Kim Seongho, Carruthers Nicholas, Lee Joohyoung, Chinni Sreenivasa, Stemmer Paul
Biostatistics Core, Karmanos Cancer Institute, Wayne State University, Detroit, MI 48201, USA; Department of Oncology, Wayne State University, Detroit, MI 48201, USA.
Proteomics Core, Karmanos Cancer Institute, Wayne State University, Detroit, MI 48201, USA; Institute of Environmental Health Sciences, Wayne State University, Detroit, MI 48201, USA.
Comput Methods Programs Biomed. 2016 Dec;137:137-148. doi: 10.1016/j.cmpb.2016.09.017. Epub 2016 Sep 22.

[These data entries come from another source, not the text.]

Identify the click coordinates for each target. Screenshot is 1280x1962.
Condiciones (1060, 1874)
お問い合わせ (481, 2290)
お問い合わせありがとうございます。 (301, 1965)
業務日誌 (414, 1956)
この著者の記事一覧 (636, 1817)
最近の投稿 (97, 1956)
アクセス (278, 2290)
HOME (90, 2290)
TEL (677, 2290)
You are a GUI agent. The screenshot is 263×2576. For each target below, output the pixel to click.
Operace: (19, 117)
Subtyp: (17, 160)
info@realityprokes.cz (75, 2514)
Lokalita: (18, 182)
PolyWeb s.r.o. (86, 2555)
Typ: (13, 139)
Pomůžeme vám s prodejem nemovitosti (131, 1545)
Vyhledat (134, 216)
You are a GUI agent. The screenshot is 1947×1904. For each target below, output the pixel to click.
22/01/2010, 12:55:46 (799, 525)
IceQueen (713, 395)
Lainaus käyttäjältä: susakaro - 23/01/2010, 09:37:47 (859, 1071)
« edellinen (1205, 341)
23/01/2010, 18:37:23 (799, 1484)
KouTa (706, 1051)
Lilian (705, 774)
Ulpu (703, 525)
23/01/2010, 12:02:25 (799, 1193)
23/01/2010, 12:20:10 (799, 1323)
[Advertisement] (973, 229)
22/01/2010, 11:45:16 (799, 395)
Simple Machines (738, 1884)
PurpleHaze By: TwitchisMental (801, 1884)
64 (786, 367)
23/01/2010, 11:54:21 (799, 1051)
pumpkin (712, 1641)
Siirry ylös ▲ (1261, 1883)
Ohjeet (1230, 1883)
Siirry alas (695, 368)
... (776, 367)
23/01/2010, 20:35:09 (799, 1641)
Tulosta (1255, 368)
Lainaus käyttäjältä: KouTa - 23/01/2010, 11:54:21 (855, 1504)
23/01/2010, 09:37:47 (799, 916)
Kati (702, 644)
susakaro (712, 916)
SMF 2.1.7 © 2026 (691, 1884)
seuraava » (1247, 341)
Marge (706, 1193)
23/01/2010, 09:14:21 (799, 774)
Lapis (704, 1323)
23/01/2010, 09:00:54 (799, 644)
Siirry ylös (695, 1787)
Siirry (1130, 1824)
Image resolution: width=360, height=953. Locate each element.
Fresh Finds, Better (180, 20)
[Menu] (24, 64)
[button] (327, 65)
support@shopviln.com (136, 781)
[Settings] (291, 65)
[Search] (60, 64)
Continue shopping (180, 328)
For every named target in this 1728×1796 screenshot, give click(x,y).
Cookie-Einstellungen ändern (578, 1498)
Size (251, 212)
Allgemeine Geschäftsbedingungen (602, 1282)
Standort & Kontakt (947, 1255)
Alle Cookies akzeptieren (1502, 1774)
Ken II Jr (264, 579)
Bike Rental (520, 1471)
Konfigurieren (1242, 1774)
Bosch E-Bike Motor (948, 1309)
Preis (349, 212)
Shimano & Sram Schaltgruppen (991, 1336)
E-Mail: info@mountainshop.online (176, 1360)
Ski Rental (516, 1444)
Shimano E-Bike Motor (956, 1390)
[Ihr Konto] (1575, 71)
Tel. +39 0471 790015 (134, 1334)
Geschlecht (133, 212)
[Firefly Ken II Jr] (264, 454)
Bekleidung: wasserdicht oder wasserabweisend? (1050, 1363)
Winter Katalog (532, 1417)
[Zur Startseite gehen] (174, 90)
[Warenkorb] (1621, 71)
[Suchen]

Stable isotope labeling by amino acids in cell culture (SILAC) is a practical and powerful approach for quantitative proteomic analysis. A key advantage of SILAC is the ability to simultaneously detect the isotopically labeled peptides in a single instrument run and so guarantee relative quantitation for a large number of peptides without introducing any variation caused by separate experiment. However, there are a few approaches available to assessing protein ratios and none of the existing algorithms pays considerable attention to the proteins having only one peptide hit.
We introduce new quantitative approaches to dealing with SILAC protein-level summary using classification-based methodologies, such as Gaussian mixture models with EM algorithms and its Bayesian approach as well as K-means clustering. In addition, a new approach is developed using Gaussian mixture model and a stochastic, metaheuristic global optimization algorithm, particle swarm optimization (PSO), to avoid either a premature convergence or being stuck in a local optimum.
Our simulation studies show that the newly developed PSO-based method performs the best among others in terms of F1 score and the proposed methods further demonstrate the ability of detecting potential markers through real SILAC experimental data.
No matter how many peptide hits the protein has, the developed approach can be applicable, rescuing many proteins doomed to removal. Furthermore, no additional correction for multiple comparisons is necessary for the developed methods, enabling direct interpretation of the analysis outcomes.
细胞培养中氨基酸稳定同位素标记(SILAC)是一种用于定量蛋白质组分析的实用且强大的方法。SILAC的一个关键优势在于能够在单次仪器运行中同时检测同位素标记的肽段,从而在不引入任何因单独实验导致的变异的情况下,保证对大量肽段进行相对定量。然而,目前评估蛋白质比例的方法有限,且现有的算法均未充分关注仅有一个肽段匹配的蛋白质。
我们引入了新的定量方法,采用基于分类的方法来处理SILAC蛋白质水平的汇总数据,如使用EM算法的高斯混合模型及其贝叶斯方法以及K均值聚类。此外,还开发了一种新方法,使用高斯混合模型和一种随机的、元启发式全局优化算法——粒子群优化(PSO),以避免过早收敛或陷入局部最优。
我们的模拟研究表明,新开发的基于PSO的方法在F1分数方面表现优于其他方法,并且所提出的方法通过实际的SILAC实验数据进一步证明了检测潜在标志物的能力。
无论蛋白质有多少个肽段匹配,所开发的方法都适用,挽救了许多注定要被剔除的蛋白质。此外,所开发的方法无需对多重比较进行额外校正,能够直接解释分析结果。